▶ [Saved data entries]:
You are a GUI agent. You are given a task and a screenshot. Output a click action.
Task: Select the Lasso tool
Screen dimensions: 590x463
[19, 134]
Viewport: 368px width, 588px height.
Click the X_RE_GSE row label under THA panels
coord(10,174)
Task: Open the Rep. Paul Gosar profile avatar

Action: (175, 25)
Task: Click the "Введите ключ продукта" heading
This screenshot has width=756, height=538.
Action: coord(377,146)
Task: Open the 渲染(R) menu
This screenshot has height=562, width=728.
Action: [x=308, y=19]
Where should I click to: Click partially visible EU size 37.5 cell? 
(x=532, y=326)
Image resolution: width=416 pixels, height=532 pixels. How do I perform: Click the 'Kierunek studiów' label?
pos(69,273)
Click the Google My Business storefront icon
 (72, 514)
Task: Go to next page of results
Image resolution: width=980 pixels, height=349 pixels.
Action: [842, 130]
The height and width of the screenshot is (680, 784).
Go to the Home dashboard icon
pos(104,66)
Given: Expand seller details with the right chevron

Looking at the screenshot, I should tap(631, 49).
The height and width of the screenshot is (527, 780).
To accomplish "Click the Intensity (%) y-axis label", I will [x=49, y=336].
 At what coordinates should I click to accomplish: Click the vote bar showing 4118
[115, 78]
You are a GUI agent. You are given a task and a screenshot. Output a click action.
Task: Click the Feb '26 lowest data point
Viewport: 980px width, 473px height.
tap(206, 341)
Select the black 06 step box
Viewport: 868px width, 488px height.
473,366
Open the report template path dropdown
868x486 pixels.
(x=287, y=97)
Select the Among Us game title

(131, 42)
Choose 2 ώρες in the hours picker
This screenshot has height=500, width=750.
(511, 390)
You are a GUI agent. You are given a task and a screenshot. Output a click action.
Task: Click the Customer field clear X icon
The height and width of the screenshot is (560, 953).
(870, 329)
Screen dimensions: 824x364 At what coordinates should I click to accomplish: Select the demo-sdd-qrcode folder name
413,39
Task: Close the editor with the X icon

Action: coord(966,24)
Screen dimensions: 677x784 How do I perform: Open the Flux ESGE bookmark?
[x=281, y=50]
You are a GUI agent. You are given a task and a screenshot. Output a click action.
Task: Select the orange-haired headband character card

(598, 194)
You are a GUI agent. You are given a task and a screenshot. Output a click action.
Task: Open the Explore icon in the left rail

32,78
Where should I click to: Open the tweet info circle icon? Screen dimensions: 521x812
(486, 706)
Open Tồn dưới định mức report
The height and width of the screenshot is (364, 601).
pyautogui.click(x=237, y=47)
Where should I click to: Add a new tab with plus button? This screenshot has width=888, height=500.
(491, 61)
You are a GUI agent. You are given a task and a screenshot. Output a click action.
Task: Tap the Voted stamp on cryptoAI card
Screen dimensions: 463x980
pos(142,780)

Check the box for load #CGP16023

▶ [Exercise prompt]:
Print exactly the lines above, starting at the line that contains "Task: Open the Explore icon in the left rail" and ending with the last line of the records, both included.

▶ [Exercise result]:
Task: Open the Explore icon in the left rail

32,78
Where should I click to: Open the tweet info circle icon? Screen dimensions: 521x812
(486, 706)
Open Tồn dưới định mức report
The height and width of the screenshot is (364, 601).
pyautogui.click(x=237, y=47)
Where should I click to: Add a new tab with plus button? This screenshot has width=888, height=500.
(491, 61)
You are a GUI agent. You are given a task and a screenshot. Output a click action.
Task: Tap the Voted stamp on cryptoAI card
Screen dimensions: 463x980
pos(142,780)

Check the box for load #CGP16023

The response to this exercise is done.